Secondo la giornalista, esisterebbero infatti alcune anomalie tra quanto raccontato dal fratello di Chiara e i dati emersi dalle consulenze tecniche sul computer della vittima. “Ci sono delle incongruenze in relazione alla consulenza fatta dal professor Dal Checco sul computer di Chiara, rispetto a quello che ha detto il 20 maggio Marco Poggi”, ha dichiarato Cavallaro durante il dibattito televisivo. Parole che hanno immediatamente acceso nuove polemiche e rilanciato interrogativi mai del tutto sopiti.

La stessa Cavallaro ha poi escluso scenari alternativi rispetto alla posizione di Andrea Sempio, sostenendo che il movente porterebbe in una direzione precisa. “Il movente esclude chiunque altro, poi sarà da vedere se ci siano delle eventuali coperture in futuro”, ha spiegato la cronista, facendo riferimento anche alle piste investigative che negli anni hanno coinvolto indirettamente altri nomi.

Ma la parte più delicata della vicenda riguarda proprio Marco Poggi. Nella seconda parte della mattinata televisiva dedicata al caso, durante Mattino 5, l’avvocato Fabrizio Gallo ha lanciato un monito molto chiaro sulle possibili conseguenze di eventuali contraddizioni nelle deposizioni del fratello di Chiara. Il legale ha spiegato che, nel caso in cui emergessero discrepanze rilevanti rispetto alle dichiarazioni precedenti, Marco Poggi potrebbe perfino rischiare l’accusa di falsa testimonianza.

In poche parole, Marco Poggi rischia di passare da testimone a indagato per falsa testimonianza. A rincarare la dose ci ha pensato anche il giornalista Stefano Zurlo, intervenuto nel dibattito con una spiegazione netta sul piano procedurale: “Se tu dici una cosa e il pubblico ministero documenta la falsità di questa cosa, si sospende l’interrogatorio, si chiama l’avvocato difensore e tu da testimone passi ad essere indagato. Succede infinite volte”. Una frase che ha inevitabilmente aumentato la pressione attorno alla nuova convocazione di Marco Poggi.

Ed è proprio qui che, secondo molti osservatori, potrebbe nascondersi il vero punto di svolta dell’intera inchiesta. I magistrati ritengono infatti che Marco Poggi possa rappresentare la chiave per arrivare finalmente alla soluzione definitiva del caso di Garlasco.

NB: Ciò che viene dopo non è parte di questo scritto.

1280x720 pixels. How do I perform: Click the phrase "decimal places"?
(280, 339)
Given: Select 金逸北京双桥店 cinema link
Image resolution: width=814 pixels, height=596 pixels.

Non solo per ciò che potrebbe sapere, ma anche perché eventuali incongruenze o dettagli mai chiariti potrebbero aiutare gli investigatori a ricostruire con maggiore precisione i rapporti, i movimenti e le dinamiche attorno al delitto di Chiara Poggi. Dopo quasi vent’anni, il caso continua così a riaprire interrogativi pesantissimi, mentre ogni nuova audizione rischia di cambiare ancora una volta lo scenario investigativo.